Each line in the records below that has the word "will" should be copied.

## Supplied records

# # # #

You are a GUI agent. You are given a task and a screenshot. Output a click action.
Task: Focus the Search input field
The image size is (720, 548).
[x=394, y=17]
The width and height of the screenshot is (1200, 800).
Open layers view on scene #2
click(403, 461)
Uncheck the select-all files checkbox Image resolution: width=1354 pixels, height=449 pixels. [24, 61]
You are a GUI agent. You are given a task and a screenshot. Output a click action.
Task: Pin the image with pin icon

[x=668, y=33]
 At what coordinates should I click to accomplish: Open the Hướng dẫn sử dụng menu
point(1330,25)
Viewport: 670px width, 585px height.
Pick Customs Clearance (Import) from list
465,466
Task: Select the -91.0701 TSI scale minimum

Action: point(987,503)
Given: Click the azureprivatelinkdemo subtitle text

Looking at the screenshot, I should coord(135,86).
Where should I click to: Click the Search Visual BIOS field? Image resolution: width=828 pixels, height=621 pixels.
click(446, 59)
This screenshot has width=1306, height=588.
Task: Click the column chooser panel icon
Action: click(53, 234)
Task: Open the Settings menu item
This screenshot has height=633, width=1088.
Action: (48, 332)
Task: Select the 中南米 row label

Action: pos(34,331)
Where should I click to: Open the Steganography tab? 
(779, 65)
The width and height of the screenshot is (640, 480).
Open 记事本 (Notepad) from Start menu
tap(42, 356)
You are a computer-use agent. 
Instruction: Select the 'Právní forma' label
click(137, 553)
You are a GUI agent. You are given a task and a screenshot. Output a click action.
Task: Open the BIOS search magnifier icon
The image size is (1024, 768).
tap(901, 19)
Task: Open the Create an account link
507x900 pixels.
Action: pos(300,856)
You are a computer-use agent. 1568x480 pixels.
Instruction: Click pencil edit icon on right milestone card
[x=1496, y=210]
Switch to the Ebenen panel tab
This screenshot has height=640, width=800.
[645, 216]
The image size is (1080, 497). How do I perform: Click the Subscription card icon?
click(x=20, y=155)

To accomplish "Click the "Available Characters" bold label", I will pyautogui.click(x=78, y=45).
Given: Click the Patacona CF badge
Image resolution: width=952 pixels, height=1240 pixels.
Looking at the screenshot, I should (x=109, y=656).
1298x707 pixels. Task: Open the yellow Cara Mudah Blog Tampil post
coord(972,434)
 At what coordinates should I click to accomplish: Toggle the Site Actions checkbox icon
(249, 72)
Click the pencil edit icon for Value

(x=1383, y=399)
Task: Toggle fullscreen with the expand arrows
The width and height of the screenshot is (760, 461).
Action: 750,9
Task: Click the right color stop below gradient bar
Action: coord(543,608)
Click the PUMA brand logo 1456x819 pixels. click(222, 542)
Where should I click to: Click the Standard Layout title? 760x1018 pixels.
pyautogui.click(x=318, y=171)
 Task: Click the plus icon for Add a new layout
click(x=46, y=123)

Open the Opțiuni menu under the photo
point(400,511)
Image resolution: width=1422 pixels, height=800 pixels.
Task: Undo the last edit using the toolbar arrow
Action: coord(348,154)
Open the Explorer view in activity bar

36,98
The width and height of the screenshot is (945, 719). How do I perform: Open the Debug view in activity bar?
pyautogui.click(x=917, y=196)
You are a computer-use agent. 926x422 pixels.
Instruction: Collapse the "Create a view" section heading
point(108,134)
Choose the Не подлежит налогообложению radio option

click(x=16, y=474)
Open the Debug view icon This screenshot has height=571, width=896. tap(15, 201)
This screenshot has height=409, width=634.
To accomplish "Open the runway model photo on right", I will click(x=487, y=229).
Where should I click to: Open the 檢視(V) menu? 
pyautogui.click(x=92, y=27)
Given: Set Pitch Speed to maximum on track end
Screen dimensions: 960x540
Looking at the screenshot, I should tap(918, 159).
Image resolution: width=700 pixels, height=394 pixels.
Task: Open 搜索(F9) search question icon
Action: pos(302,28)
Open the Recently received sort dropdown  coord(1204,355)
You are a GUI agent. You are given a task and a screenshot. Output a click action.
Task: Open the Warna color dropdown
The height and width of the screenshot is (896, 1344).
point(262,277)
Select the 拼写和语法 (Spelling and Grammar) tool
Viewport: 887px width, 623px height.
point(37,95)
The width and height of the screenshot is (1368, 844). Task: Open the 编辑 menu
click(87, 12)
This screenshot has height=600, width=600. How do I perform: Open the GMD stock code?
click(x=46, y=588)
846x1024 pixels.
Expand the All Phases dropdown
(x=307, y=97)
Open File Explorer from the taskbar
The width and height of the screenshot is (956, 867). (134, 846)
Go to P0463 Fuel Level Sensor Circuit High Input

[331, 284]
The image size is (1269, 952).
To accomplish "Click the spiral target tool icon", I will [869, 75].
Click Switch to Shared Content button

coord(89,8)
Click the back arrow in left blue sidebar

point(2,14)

# # # #

## Exercise solution
To accomplish "Click the "Available Characters" bold label", I will pyautogui.click(x=78, y=45).
To accomplish "Open the runway model photo on right", I will click(x=487, y=229).
To accomplish "Click the spiral target tool icon", I will [869, 75].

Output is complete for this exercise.